Please return each line of the listing exactly as given.

---

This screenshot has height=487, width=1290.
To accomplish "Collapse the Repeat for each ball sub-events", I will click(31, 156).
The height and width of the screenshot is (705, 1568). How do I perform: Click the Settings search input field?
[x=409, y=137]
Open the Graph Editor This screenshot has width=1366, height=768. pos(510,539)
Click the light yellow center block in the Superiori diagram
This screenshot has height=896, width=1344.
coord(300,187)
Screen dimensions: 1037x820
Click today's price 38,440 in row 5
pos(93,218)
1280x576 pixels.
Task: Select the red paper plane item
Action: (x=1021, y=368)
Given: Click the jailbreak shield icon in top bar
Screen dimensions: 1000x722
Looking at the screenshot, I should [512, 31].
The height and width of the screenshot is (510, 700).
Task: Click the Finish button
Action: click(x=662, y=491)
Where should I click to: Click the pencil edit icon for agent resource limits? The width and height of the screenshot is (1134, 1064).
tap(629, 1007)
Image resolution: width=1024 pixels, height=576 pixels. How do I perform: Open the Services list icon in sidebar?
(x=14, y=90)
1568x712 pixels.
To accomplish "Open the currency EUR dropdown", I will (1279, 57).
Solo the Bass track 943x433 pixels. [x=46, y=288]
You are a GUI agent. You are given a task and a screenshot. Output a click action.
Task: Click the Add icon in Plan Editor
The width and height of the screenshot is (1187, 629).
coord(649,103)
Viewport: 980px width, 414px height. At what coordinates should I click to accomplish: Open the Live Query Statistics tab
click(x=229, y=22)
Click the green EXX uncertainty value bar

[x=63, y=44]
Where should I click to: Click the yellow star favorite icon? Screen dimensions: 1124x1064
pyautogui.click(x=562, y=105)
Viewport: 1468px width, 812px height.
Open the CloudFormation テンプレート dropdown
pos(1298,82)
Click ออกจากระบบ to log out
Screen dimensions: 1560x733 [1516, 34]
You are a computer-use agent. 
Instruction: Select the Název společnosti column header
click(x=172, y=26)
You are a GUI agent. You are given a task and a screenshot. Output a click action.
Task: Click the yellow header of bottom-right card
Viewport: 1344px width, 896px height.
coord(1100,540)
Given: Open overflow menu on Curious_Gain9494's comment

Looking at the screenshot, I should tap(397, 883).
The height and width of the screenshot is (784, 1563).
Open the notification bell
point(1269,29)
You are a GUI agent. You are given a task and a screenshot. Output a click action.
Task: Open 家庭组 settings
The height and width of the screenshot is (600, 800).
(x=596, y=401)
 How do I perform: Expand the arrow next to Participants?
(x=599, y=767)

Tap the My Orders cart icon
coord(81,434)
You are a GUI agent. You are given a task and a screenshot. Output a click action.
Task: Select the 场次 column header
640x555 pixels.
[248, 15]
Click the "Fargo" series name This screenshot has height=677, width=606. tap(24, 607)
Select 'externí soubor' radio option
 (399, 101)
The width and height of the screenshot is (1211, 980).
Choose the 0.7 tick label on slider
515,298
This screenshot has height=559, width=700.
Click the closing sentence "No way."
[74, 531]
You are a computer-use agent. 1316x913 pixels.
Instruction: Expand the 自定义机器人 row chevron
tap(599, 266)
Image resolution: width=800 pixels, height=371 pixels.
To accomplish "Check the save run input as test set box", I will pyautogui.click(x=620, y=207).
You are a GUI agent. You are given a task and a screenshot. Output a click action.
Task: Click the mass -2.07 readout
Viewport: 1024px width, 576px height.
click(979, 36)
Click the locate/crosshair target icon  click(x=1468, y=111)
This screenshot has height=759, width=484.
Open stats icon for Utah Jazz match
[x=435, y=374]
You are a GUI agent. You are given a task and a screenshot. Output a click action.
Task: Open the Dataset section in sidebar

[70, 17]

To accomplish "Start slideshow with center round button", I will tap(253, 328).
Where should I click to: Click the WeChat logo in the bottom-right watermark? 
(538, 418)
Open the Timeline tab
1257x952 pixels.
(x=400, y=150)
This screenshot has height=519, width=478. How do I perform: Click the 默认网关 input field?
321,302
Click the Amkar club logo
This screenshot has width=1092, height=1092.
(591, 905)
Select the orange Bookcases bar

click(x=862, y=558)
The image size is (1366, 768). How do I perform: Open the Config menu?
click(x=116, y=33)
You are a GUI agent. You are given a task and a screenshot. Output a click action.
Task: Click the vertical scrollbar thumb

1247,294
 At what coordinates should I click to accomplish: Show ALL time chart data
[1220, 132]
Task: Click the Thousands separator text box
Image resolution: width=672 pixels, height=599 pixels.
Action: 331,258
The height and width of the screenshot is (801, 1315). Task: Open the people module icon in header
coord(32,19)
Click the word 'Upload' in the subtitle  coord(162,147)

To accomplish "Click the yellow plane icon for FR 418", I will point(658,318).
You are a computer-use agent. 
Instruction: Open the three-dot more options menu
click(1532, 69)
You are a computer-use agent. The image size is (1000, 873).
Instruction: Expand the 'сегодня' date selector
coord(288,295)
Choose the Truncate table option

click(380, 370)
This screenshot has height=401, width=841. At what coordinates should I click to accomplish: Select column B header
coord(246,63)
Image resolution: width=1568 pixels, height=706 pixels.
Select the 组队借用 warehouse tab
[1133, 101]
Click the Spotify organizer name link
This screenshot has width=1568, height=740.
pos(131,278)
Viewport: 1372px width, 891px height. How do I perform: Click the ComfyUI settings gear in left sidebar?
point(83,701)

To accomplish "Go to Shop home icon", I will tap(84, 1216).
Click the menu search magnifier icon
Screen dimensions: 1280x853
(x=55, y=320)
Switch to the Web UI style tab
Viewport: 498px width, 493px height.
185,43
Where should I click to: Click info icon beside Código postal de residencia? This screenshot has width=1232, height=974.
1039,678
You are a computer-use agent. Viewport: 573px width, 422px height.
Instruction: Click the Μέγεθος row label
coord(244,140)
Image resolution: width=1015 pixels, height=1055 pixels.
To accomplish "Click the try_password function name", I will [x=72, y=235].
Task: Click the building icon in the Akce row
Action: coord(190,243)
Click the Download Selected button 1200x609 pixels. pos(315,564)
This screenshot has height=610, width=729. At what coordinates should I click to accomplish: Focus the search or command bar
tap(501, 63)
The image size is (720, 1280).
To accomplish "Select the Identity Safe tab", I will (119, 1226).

---

_EXERCISE OUTPUT_:
This screenshot has height=487, width=1290.
To accomplish "Collapse the Repeat for each ball sub-events", I will click(31, 156).
The height and width of the screenshot is (705, 1568). How do I perform: Click the Settings search input field?
[x=409, y=137]
Open the Graph Editor This screenshot has width=1366, height=768. pos(510,539)
Click the light yellow center block in the Superiori diagram
This screenshot has height=896, width=1344.
coord(300,187)
Screen dimensions: 1037x820
Click today's price 38,440 in row 5
pos(93,218)
1280x576 pixels.
Task: Select the red paper plane item
Action: (x=1021, y=368)
Given: Click the jailbreak shield icon in top bar
Screen dimensions: 1000x722
Looking at the screenshot, I should [512, 31].
The height and width of the screenshot is (510, 700).
Task: Click the Finish button
Action: click(x=662, y=491)
Where should I click to: Click the pencil edit icon for agent resource limits? The width and height of the screenshot is (1134, 1064).
tap(629, 1007)
Image resolution: width=1024 pixels, height=576 pixels. How do I perform: Open the Services list icon in sidebar?
(x=14, y=90)
1568x712 pixels.
To accomplish "Open the currency EUR dropdown", I will (1279, 57).
Solo the Bass track 943x433 pixels. [x=46, y=288]
You are a GUI agent. You are given a task and a screenshot. Output a click action.
Task: Click the Add icon in Plan Editor
The width and height of the screenshot is (1187, 629).
coord(649,103)
Viewport: 980px width, 414px height. At what coordinates should I click to accomplish: Open the Live Query Statistics tab
click(x=229, y=22)
Click the green EXX uncertainty value bar

[x=63, y=44]
Where should I click to: Click the yellow star favorite icon? Screen dimensions: 1124x1064
pyautogui.click(x=562, y=105)
Viewport: 1468px width, 812px height.
Open the CloudFormation テンプレート dropdown
pos(1298,82)
Click ออกจากระบบ to log out
Screen dimensions: 1560x733 [1516, 34]
You are a computer-use agent. 
Instruction: Select the Název společnosti column header
click(x=172, y=26)
You are a GUI agent. You are given a task and a screenshot. Output a click action.
Task: Click the yellow header of bottom-right card
Viewport: 1344px width, 896px height.
coord(1100,540)
Given: Open overflow menu on Curious_Gain9494's comment

Looking at the screenshot, I should tap(397, 883).
The height and width of the screenshot is (784, 1563).
Open the notification bell
point(1269,29)
You are a GUI agent. You are given a task and a screenshot. Output a click action.
Task: Open 家庭组 settings
The height and width of the screenshot is (600, 800).
(x=596, y=401)
 How do I perform: Expand the arrow next to Participants?
(x=599, y=767)

Tap the My Orders cart icon
coord(81,434)
You are a GUI agent. You are given a task and a screenshot. Output a click action.
Task: Select the 场次 column header
640x555 pixels.
[248, 15]
Click the "Fargo" series name This screenshot has height=677, width=606. tap(24, 607)
Select 'externí soubor' radio option
 (399, 101)
The width and height of the screenshot is (1211, 980).
Choose the 0.7 tick label on slider
515,298
This screenshot has height=559, width=700.
Click the closing sentence "No way."
[74, 531]
You are a computer-use agent. 1316x913 pixels.
Instruction: Expand the 自定义机器人 row chevron
tap(599, 266)
Image resolution: width=800 pixels, height=371 pixels.
To accomplish "Check the save run input as test set box", I will pyautogui.click(x=620, y=207).
You are a GUI agent. You are given a task and a screenshot. Output a click action.
Task: Click the mass -2.07 readout
Viewport: 1024px width, 576px height.
click(979, 36)
Click the locate/crosshair target icon  click(x=1468, y=111)
This screenshot has height=759, width=484.
Open stats icon for Utah Jazz match
[x=435, y=374]
You are a GUI agent. You are given a task and a screenshot. Output a click action.
Task: Open the Dataset section in sidebar

[70, 17]

To accomplish "Start slideshow with center round button", I will tap(253, 328).
Where should I click to: Click the WeChat logo in the bottom-right watermark? 
(538, 418)
Open the Timeline tab
1257x952 pixels.
(x=400, y=150)
This screenshot has height=519, width=478. How do I perform: Click the 默认网关 input field?
321,302
Click the Amkar club logo
This screenshot has width=1092, height=1092.
(591, 905)
Select the orange Bookcases bar

click(x=862, y=558)
The image size is (1366, 768). How do I perform: Open the Config menu?
click(x=116, y=33)
You are a GUI agent. You are given a task and a screenshot. Output a click action.
Task: Click the vertical scrollbar thumb

1247,294
 At what coordinates should I click to accomplish: Show ALL time chart data
[1220, 132]
Task: Click the Thousands separator text box
Image resolution: width=672 pixels, height=599 pixels.
Action: 331,258
The height and width of the screenshot is (801, 1315). Task: Open the people module icon in header
coord(32,19)
Click the word 'Upload' in the subtitle  coord(162,147)

To accomplish "Click the yellow plane icon for FR 418", I will point(658,318).
You are a computer-use agent. 
Instruction: Open the three-dot more options menu
click(1532, 69)
You are a computer-use agent. The image size is (1000, 873).
Instruction: Expand the 'сегодня' date selector
coord(288,295)
Choose the Truncate table option

click(380, 370)
This screenshot has height=401, width=841. At what coordinates should I click to accomplish: Select column B header
coord(246,63)
Image resolution: width=1568 pixels, height=706 pixels.
Select the 组队借用 warehouse tab
[1133, 101]
Click the Spotify organizer name link
This screenshot has width=1568, height=740.
pos(131,278)
Viewport: 1372px width, 891px height. How do I perform: Click the ComfyUI settings gear in left sidebar?
point(83,701)

To accomplish "Go to Shop home icon", I will tap(84, 1216).
Click the menu search magnifier icon
Screen dimensions: 1280x853
(x=55, y=320)
Switch to the Web UI style tab
Viewport: 498px width, 493px height.
185,43
Where should I click to: Click info icon beside Código postal de residencia? This screenshot has width=1232, height=974.
1039,678
You are a computer-use agent. Viewport: 573px width, 422px height.
Instruction: Click the Μέγεθος row label
coord(244,140)
Image resolution: width=1015 pixels, height=1055 pixels.
To accomplish "Click the try_password function name", I will [x=72, y=235].
Task: Click the building icon in the Akce row
Action: coord(190,243)
Click the Download Selected button 1200x609 pixels. pos(315,564)
This screenshot has height=610, width=729. At what coordinates should I click to accomplish: Focus the search or command bar
tap(501, 63)
The image size is (720, 1280).
To accomplish "Select the Identity Safe tab", I will (119, 1226).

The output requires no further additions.